### Assignment
The lines you return should be those containing the string "number", taken from the data below.

### Input data
Start of Block

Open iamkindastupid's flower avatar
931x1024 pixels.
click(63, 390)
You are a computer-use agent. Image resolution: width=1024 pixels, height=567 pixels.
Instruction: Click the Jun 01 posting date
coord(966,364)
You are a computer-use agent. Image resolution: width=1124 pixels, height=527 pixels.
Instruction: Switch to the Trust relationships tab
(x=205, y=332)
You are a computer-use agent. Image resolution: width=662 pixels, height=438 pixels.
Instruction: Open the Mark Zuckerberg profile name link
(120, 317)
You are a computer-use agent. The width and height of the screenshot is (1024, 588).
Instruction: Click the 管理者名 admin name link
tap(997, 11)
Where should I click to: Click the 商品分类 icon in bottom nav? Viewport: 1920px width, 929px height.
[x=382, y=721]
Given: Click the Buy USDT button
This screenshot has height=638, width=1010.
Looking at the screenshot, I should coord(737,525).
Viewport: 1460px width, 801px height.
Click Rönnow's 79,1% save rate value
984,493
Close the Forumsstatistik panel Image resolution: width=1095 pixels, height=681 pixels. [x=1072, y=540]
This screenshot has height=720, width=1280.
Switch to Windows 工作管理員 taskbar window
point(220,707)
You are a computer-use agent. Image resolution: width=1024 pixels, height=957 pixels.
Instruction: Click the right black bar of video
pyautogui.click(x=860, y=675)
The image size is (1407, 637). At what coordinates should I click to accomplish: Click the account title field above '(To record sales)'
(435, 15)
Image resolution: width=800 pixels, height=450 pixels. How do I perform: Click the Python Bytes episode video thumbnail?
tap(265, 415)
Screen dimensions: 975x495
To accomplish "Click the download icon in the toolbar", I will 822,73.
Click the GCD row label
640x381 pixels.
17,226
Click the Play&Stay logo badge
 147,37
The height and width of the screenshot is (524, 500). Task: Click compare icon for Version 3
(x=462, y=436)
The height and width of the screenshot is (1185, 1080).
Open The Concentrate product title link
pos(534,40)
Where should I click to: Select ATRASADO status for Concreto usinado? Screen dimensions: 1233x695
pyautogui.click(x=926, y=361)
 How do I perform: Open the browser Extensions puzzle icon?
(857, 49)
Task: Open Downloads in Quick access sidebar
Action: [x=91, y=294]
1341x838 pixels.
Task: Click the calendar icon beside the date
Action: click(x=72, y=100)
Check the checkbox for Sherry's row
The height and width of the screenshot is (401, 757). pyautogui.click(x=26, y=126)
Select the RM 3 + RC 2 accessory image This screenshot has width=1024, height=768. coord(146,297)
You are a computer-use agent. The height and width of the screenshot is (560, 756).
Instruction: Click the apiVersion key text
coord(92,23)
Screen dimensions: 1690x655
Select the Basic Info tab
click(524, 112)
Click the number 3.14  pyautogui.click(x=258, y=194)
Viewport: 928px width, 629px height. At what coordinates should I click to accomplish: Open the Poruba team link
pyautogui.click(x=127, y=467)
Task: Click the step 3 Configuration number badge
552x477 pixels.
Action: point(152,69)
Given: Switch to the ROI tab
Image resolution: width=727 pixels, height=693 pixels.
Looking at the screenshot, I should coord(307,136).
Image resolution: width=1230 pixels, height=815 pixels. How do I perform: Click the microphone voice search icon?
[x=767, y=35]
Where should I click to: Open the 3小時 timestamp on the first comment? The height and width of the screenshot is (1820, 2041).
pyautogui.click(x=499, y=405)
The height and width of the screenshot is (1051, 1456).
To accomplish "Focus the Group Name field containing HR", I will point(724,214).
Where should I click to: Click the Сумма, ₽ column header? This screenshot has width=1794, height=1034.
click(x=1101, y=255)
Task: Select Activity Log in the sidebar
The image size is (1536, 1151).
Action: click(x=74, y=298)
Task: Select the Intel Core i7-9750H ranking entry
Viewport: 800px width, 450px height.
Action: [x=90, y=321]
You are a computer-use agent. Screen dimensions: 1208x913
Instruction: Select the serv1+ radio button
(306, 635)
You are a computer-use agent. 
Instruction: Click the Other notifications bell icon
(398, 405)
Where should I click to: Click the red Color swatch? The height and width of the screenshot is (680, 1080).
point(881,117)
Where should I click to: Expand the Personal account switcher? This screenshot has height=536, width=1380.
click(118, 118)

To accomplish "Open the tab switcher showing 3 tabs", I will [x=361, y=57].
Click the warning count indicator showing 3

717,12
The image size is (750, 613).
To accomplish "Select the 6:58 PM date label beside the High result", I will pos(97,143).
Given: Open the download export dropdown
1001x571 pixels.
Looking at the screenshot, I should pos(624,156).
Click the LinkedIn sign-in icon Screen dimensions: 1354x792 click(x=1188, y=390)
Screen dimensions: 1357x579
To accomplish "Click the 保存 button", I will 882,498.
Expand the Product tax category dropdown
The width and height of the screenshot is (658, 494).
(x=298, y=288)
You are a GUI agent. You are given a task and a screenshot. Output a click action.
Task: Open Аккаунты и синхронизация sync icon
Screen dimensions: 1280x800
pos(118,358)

End of Block

### Result of the exercise
Click the number 3.14  pyautogui.click(x=258, y=194)
Task: Click the step 3 Configuration number badge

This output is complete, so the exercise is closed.